Provided entries START

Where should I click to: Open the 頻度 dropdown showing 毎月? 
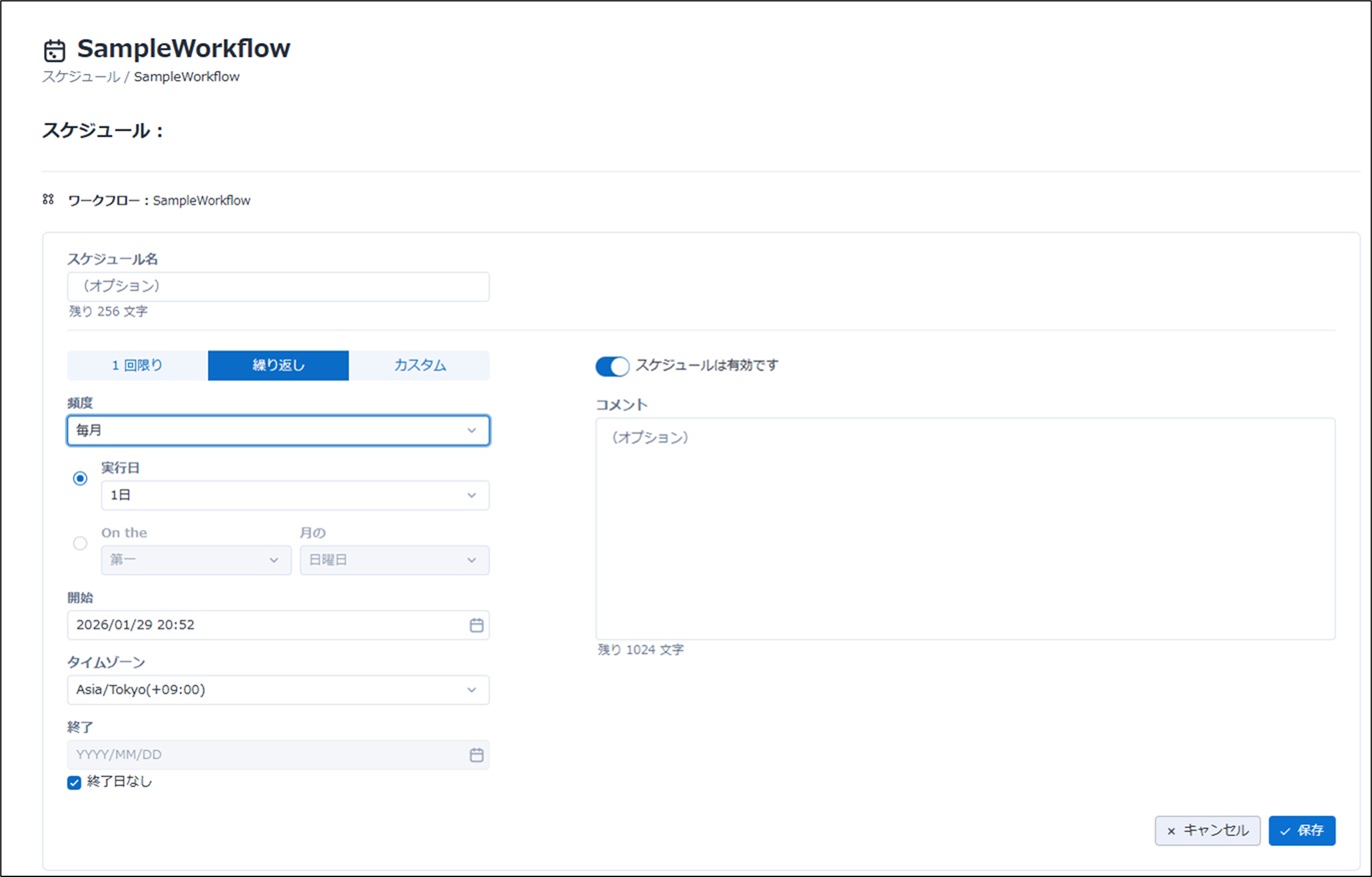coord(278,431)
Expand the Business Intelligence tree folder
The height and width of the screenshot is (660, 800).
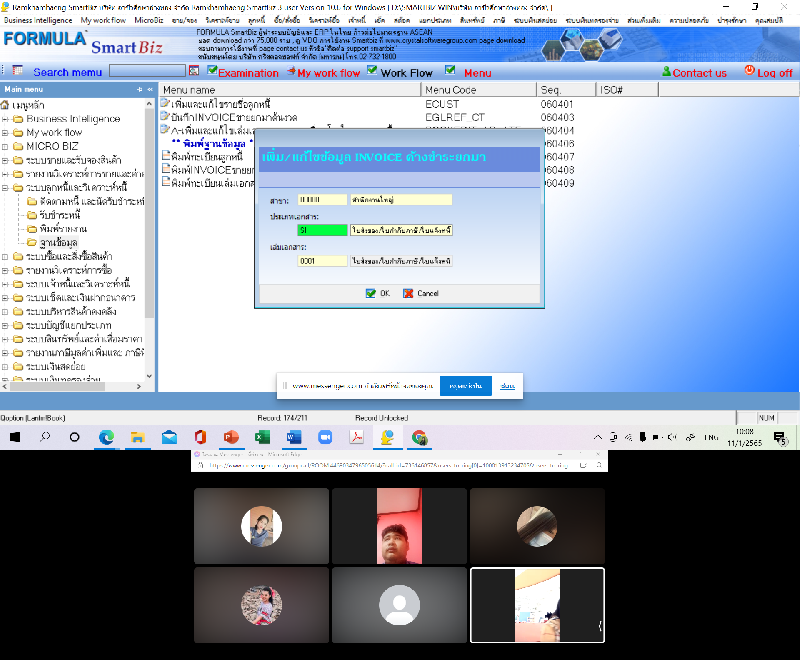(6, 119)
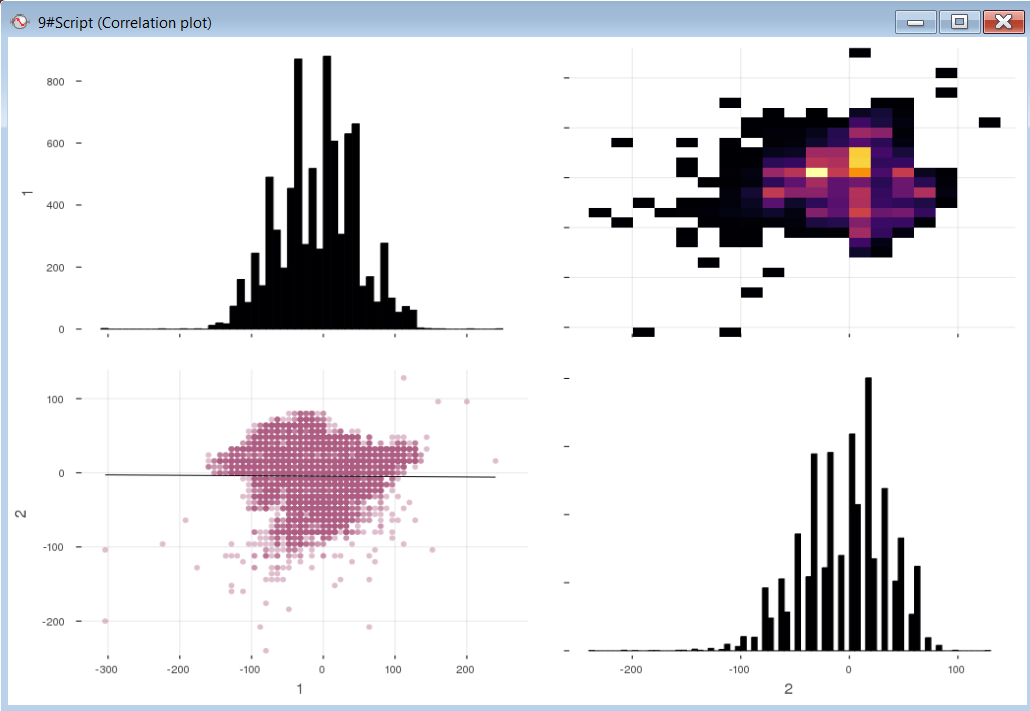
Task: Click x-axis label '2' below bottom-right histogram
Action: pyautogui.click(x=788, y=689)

Provided entries END
Provided entries START

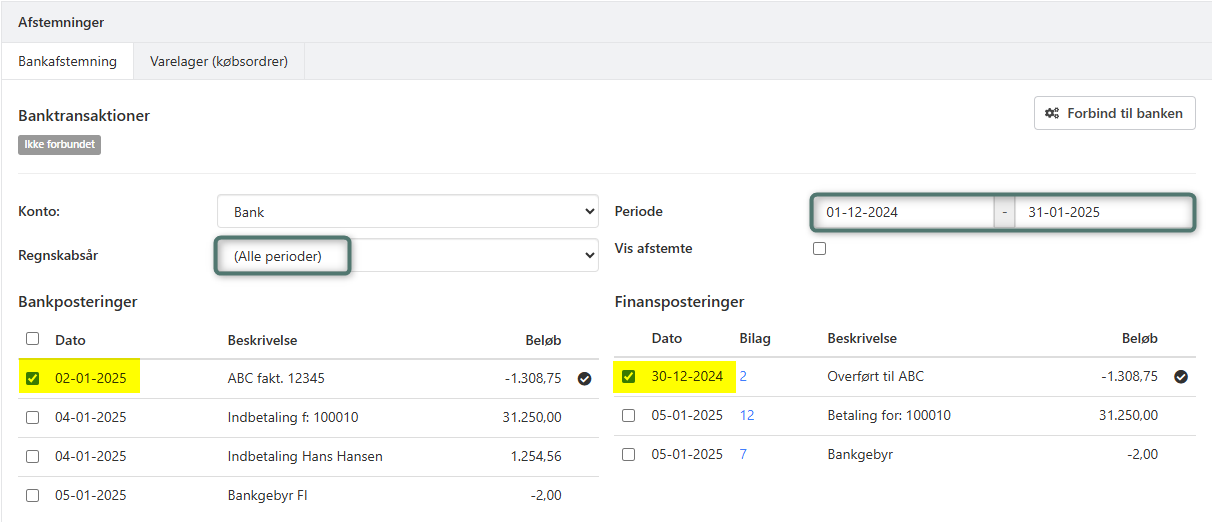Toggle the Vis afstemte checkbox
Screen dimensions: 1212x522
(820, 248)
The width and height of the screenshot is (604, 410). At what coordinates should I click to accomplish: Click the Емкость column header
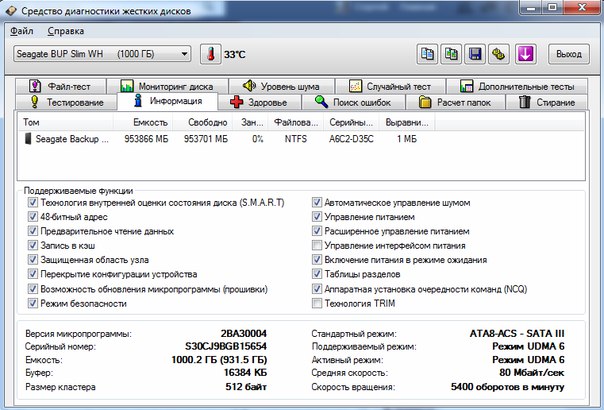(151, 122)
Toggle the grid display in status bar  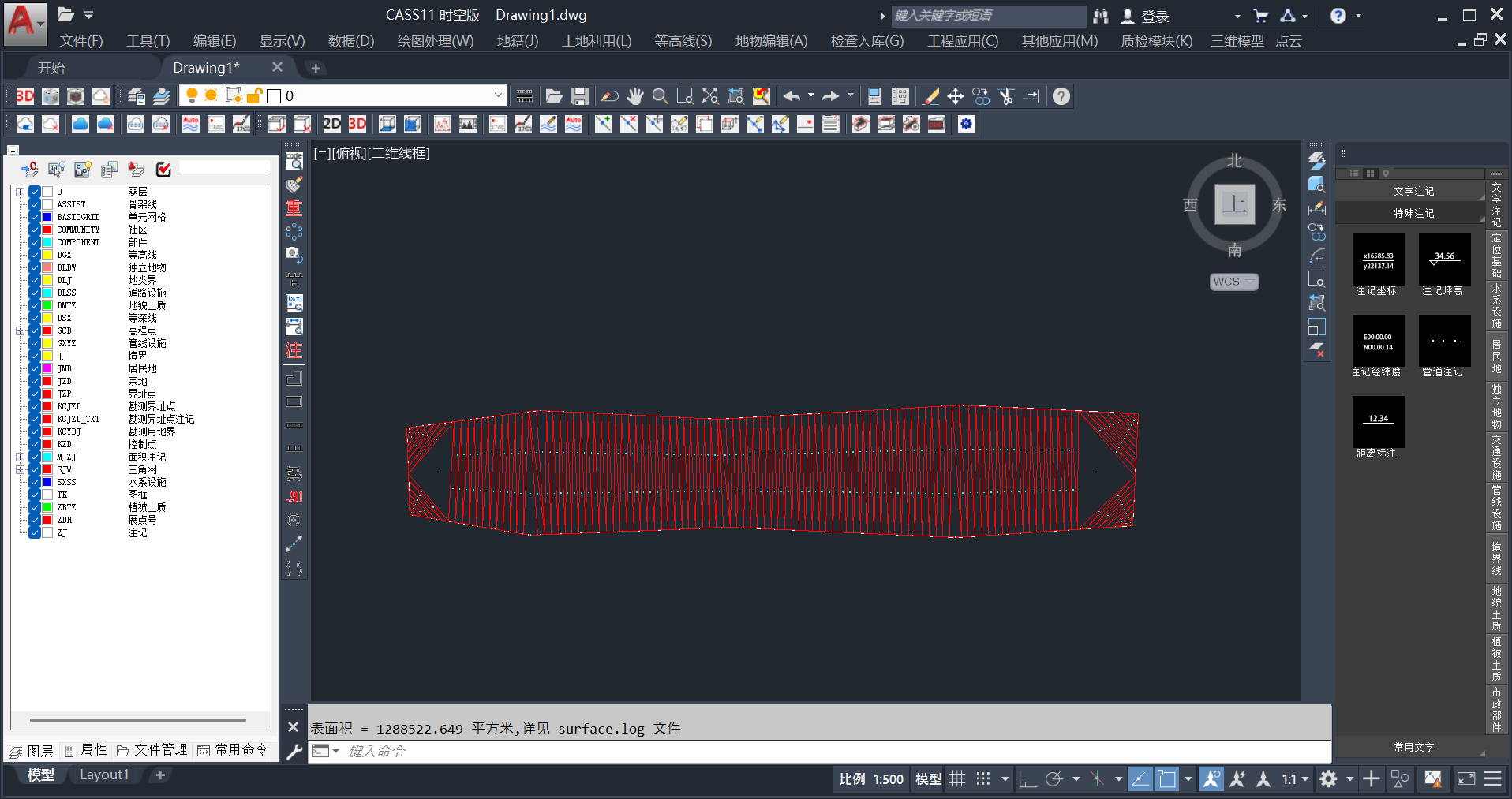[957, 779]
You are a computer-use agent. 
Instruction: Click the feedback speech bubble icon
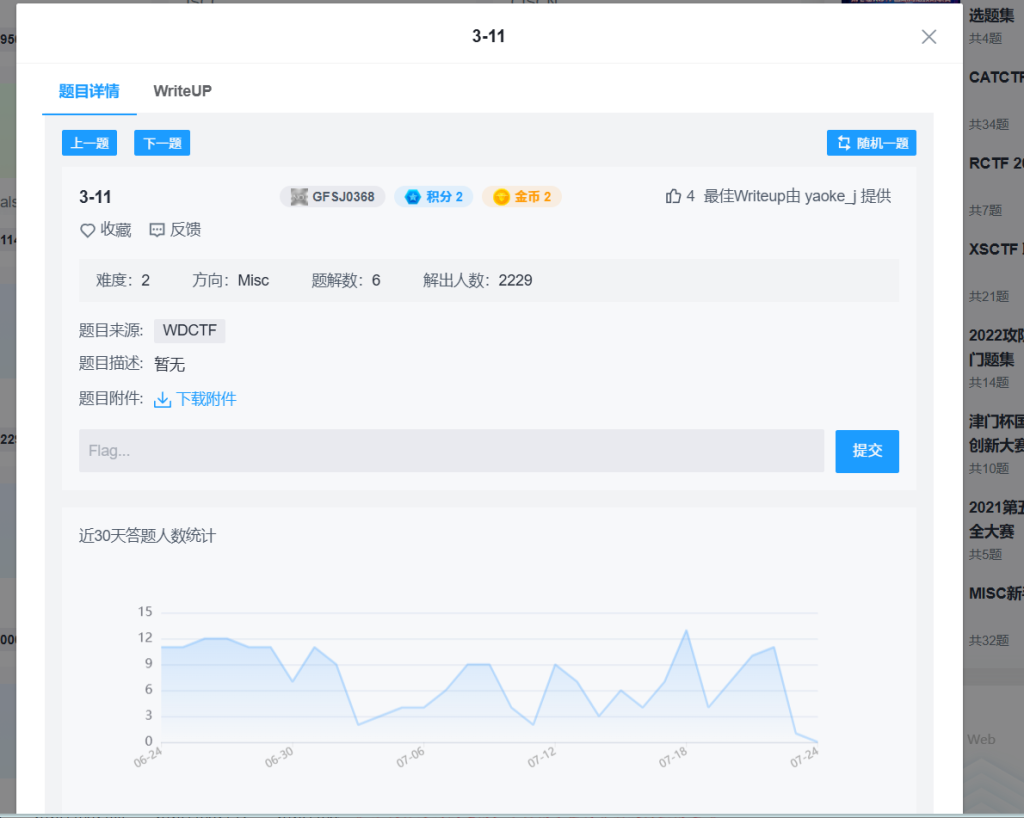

Provided entries END

All that is wanted is the stretch of lines above from the one containing "You are a computer-use agent." through the one containing "Instruction: Click the", duplicated exactly.

You are a computer-use agent. 
Instruction: Click the feedback speech bubble icon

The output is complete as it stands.